Llegamos a la catedral de San Leodegario. Nos explican que unos benedictinos alsacianos fundaron un primitivo “Monasterium Luciaria” en la segunda mitad del siglo VIII, junto a las contadas chozas de los pescadores del lago (embrión de la actual Lucerna), y que el papa Calixto III en 1455 otorgó la confirmación catedralicia de la iglesia monacal, dedicándola a San Leger (Leodegario). De entonces son sus dos esbeltas torres góticas rematadas por las afiladas agujas que hienden las alturas, y que prácticamente fueron lo único que se salvó del destructivo incendio que sufrió el conjunto catedralicio a comienzos del siglo XVII. El arquitecto de los jesuitas, Jakob Kurrer, concibió la remodelación del templo como una armoniosa transición del gótico al barroco, estilo éste emergente al que sacrificó los restos románicos y góticos de las edificaciones preexistentes, y el nuncio papal Ranutius Scotti pudo bendecir la obra concluida en 1644. El proyecto original de Kurrer comprendía una tercera torre intermedia, sobre el pórtico principal, que no escuchamos bien si es que se llegó a construir siquiera. Lo cierto es que actualmente, entre las dos esbeltas lanzas de sus torres, hay un frontispicio con  un reloj que nos recuerda estar en el país de los relojeros.

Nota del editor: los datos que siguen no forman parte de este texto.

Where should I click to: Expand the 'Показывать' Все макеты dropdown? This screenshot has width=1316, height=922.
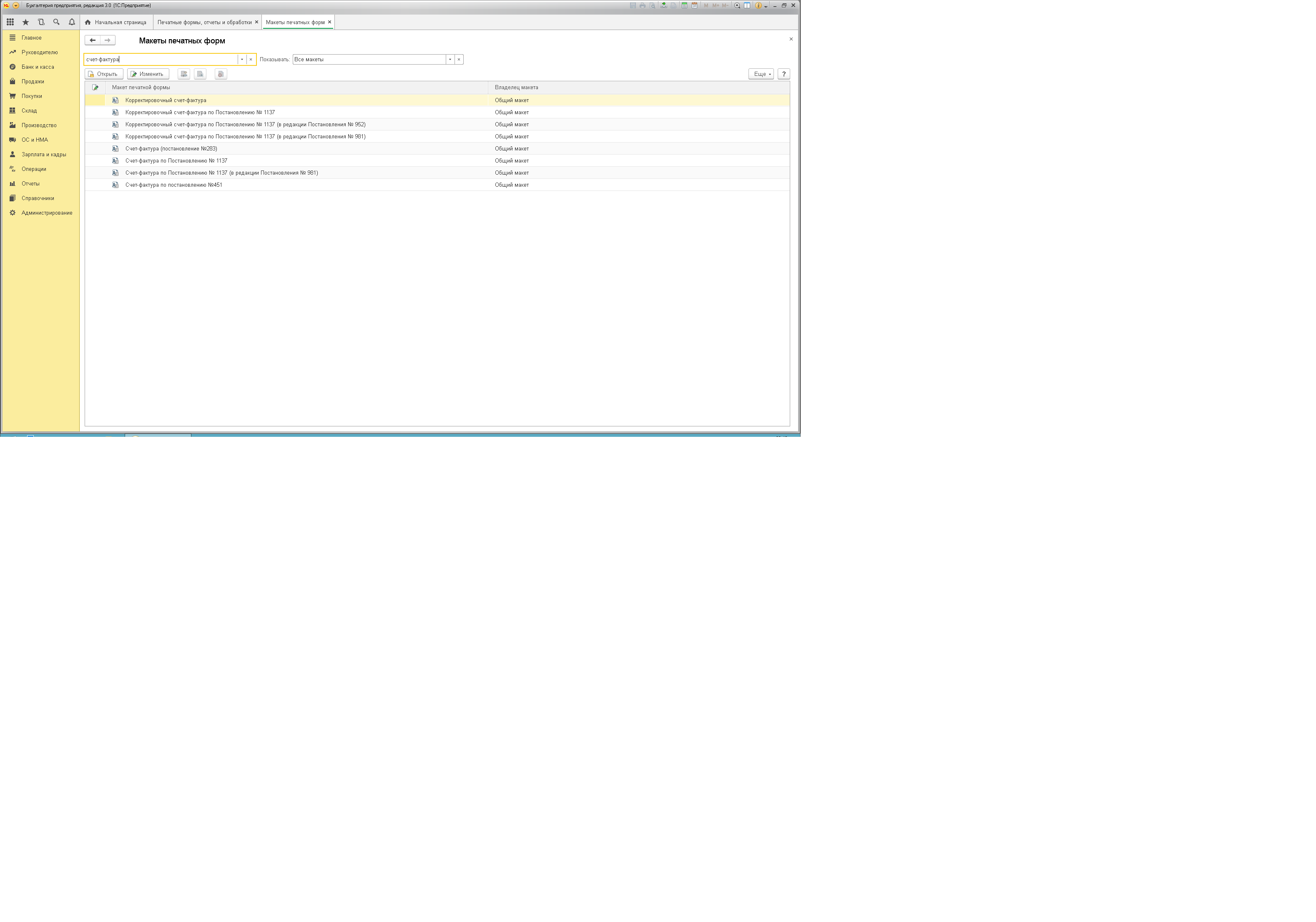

El camposanto anejo a la catedral, con espaciosos corredores porticados y arquerías de medio punto, está adornado con arte funerario. En sus tumbas sólo alcanzamos a leer incripciones de hasta el 1715, con nombres seguramente famosos pero lamentablemente desconocidos para nosotros.

Desde la fascinante catedral con sus dos torres afiladas como lanzas de la guardia suiza nos fuimos a ver el monumento a su memoria tallado en la viva roca. En las luchas de 1315, cuando los artesanos y campesinos helvéticos derrotaron al ejército imperial de los Habsburgo, no sólo se forjó la leyenda del arquero Tell, sino que se desató el mito de la fiereza e imbatibilidad de los suizos. Aprovechando esa fama, la joven nación se dedicó a colocar a sus “invencibles” como cotizados mercenarios bajo las banderas de sus recientes enemigos. Y comenzó el flujo de dinero, botines y soldadas, hacia la segura hucha familiar. Así se formó la guardia suiza y se fortaleció a la vez la banca nacional. Luis XVI los contrató para que le defendieran del pueblo parisino, y este apresaría al rey pasando antes, en el verano de 1792, por encima de los cadáveres de los guardias que le protegían. De ahí viene la dramática alegoría del león suizo.

Decir que todo nos ha gustado Lucerna es simplificar demasiado nuestras emociones. Y eso que se nos dejamos mucho sin ver. Y otro mucho lo vimos desde lejos, como por ejemplo, desde uno de los puentes sobre el río Reuss, la interesante iglesia de los jesuitas.

Aquel fue, de verdad, un día mágico. Pero no sería el único. Y es que Suiza se encuentra en el corazón de la vieja Europa, y es una agradable mezcla de todas las bellezas europeas. Seguiremos visitándola, y aunque añoremos las luces de Lucerna, las lágrimas no nos impedirán disfrutar hasta el final las que aún nos quedan por ver.